Selasa, 18 Maret 2014

HOW TO MAKE RESEARCH PROPOSAL? by Anisa Shabrina 2511101001


Research Proposal merupakan langkah awal untuk melanjutkan skripsi atau penelitian yang diajukan mahasiswa/peneliti lainnya. Meskipun terdengar sepele, ternyata menyusun proposal penelitian tidaklah mudah; membutuhkan landasan teori yang kuat, permasalahan yang belum pernah diangkat dan isu baru dimasyarakat. Selain itu, sebagai peneliti, kita juga harus menyukai topik yang nantinya dipilih agar mengerjakannya pun semangat dan menyenangkan. Penyusunan proposal hingga skripsi/tesis/laporan penelitian alangkah lebih baik jika dikerjakan sendiri, tidak menggunakan jasa rental. Berikut isi dari Research Proposal:

BAB 1
Pendahuluan
Di bagian pendahuluan in biasanya berisikan tentang latar belakang, menyampaikan fakta, masalah yang ada diperusahaan itu, masalah yang diangkat, dan beberapa dukungan info seperti; “Social media berpotensi untuk meningkatkan image perusahaan (Fuad,2014) contoh: PT. X menggunakan social media berupa twitter sehingga image perusahaan menjadi bagus”
Kemudian diakhir paragraph pada bagian pendahuluan juga ditegaskan masalah yang akan dibahas.
Rumusan Masalah
Rumusan masalah biasanya menuliskan tentang permasalahan yang diambil, kemudian dijadikan satu pertanyaan besar (umum). Contohnya:
·     Bagaimanakan pendekatan untuk menarik konsumen baru dan menjaga konsumen yang ada?
Dari pertanyaan tersebut kemudian diuraikan menjadi:
a.    Bagaimana tingkat kepuasan konsumen?
b.    Bagaimana konsumen menilai restoran anda dengan kompetitor?
c.     Faktor-faktor apa saja yang berkontribusi?
Tujuan
Tujuan biasanya berisikan tentang jawaban dari rumusan masalah untuk menyelesaikan penelitian.
Ruang lingkup
Asumsi
Jika dalam penelitian anda tidak membutuhkan untuk menuliskan asumsi, tidak perlu di paksakan. Karena, banyak sekali mahasiswa yang memaksakan menulis asumsi sehingga dosen penguji sendiri bingung.
Sebenarnya, contoh dari asumsi itu bagaimana? Misalkan, dalam penelitian/skrispi/tesis menggunakan metode regresi; dalam perkembangannya teori ini berubah sehingga penulis harus menjelaskannya di bagian asumsi.

BAB 2: TINJAUAN PUSTAKA
Beda dari landasan teori, daftar pustakan merupakan review dari pustaka yang telah didapat. Sedangkan landasan teori hanya seperti merangkum dari kalimat di sumber. Menulis tinjauan pustaka juga harus sesuai dengan topik yang diangkat. Misalnya; meneliti tentang Sumber Daya Manusia, teori yang dituliskan juga harus tentang Sumber Daya Manusia bukan tentang akutansi, supply chain, dll.
Sumber-sumber mana saja yang dapat dijadikan tinjauan pustaka? Sebenarnya banyak sekali sumber-sumber yang dapat dijadikan tinjauan pustaka, namun beberapa sumber tidak diizinkan oleh penguji seperti; blog dan Wikipedia. Sumber-sumber yang biasanya digunakan dalam menyusun penelitian adalah jurnal, laporan-laporan sebelumnya, buku, dan majalah online.

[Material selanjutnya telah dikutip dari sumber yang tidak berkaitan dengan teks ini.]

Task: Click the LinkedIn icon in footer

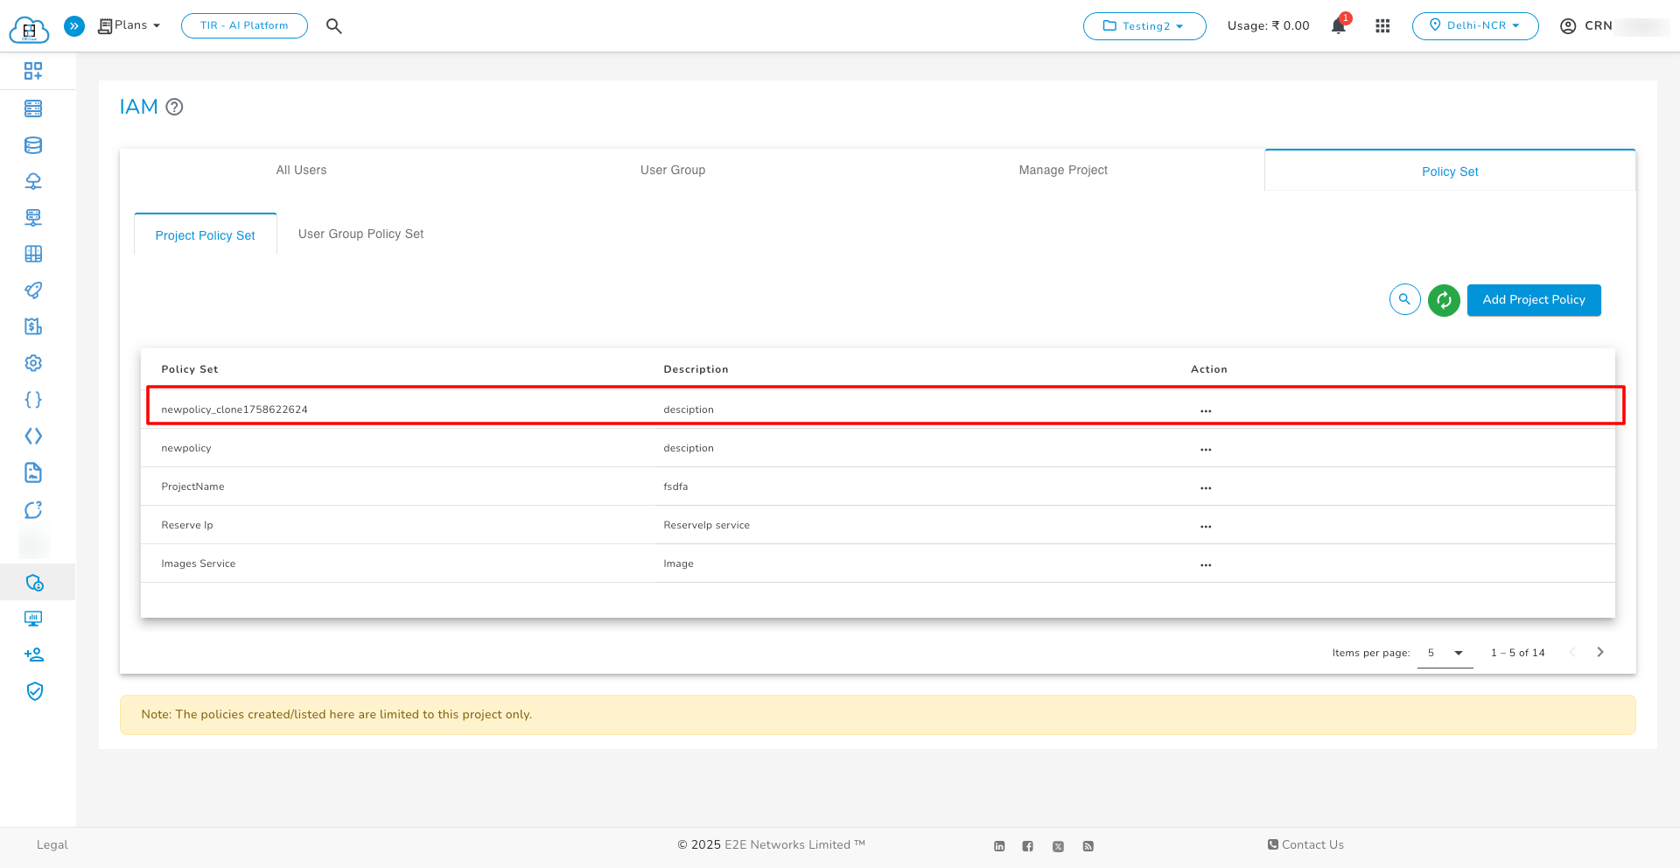Action: coord(999,846)
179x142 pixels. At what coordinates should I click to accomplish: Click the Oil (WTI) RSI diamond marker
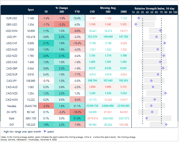tap(152, 112)
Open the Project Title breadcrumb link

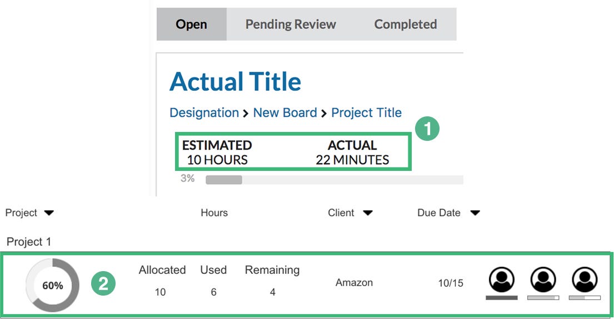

BAB 3: Metodelogi Penelitian
1.     Bagaimana research question  dijawab?
2.     Data: Apa, Bagaimana, dan Akses?
3.     Analisis/ teknik yang di gunakan serta alasannya.

Setelah mendapatkan cara menulis proposal skripsi, sebenarnya saya hanya mendapatkan satu yaiitu; keyakinan untuk menyelesaikan skripsi pada semester 7 dengan baik. Keyakinan itulah yang kemudian membuat saya semangat dalam menyicil untuk menyusun skripsi.